For instance, eBay, the world's largest online marketplace, uses BI analytics to drive its site. As its impossible to stand in an eBay store and watch customers walk around, the customer visibility and insight it has is from web logs coming off its site. Tableau Software has helped liberate this data, making it easier for the online retailer to explore it, and spot trends and patterns that would otherwise have remained hidden. This has lead to a clearer understanding of eBay's customer behaviour.
The truth is that data can show a thousand different facets to any given organisation. However, few businesses have the tools they need to be able to identify those that are most important to them. As a result, they can sometimes miss spotting something that they hadn't previously considered, which can have a profound impact on the way they operate.
Using BI tools to unearth these 'data gems' is not a trend limited to business performance.
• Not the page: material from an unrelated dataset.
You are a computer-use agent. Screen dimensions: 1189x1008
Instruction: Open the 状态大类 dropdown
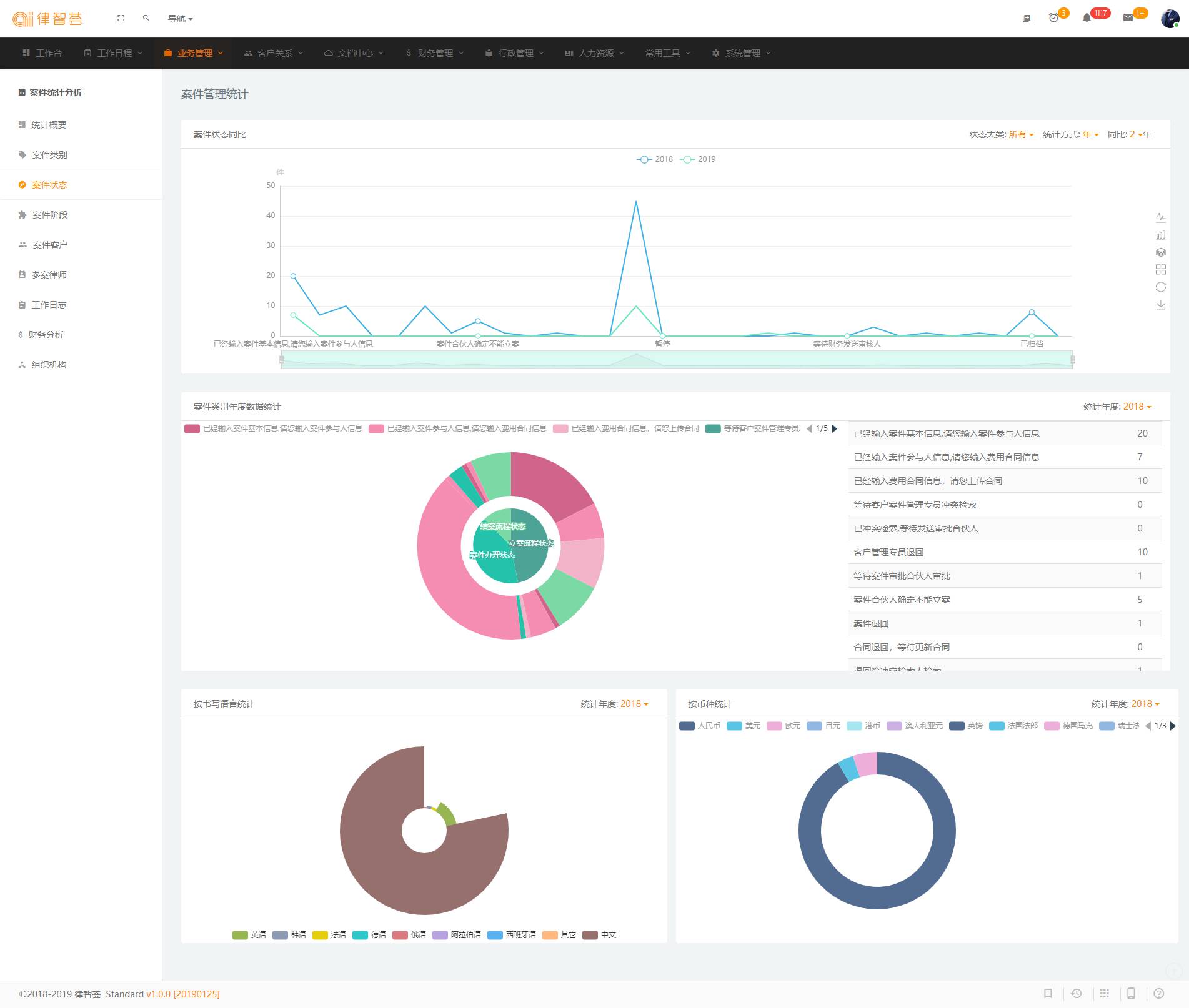[1020, 134]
It can also play a significant role in product development. Tableau Software's gaming customers, including IsCool and Wild Tangent, use BI tools to highlight areas of their games where users are having difficulty. For example they analyse the data they get from gamers and work out if there's a particular level where people are struggling to complete or where they are losing a gamers interest. This information helps these companies to refine and improve future versions.
The potential benefits of BI tools stretch across the business, and can allow organisations to spot everything from errors in inventory or supply, to employee productivity, or even individual departmental spending. Whatever the use, one thing's for sure; almost every organisation has data gems worth uncovering. If these gems are to be identified, and made useful to the organisation, then the right tools must be implemented and made widely available so that everyone can benefit.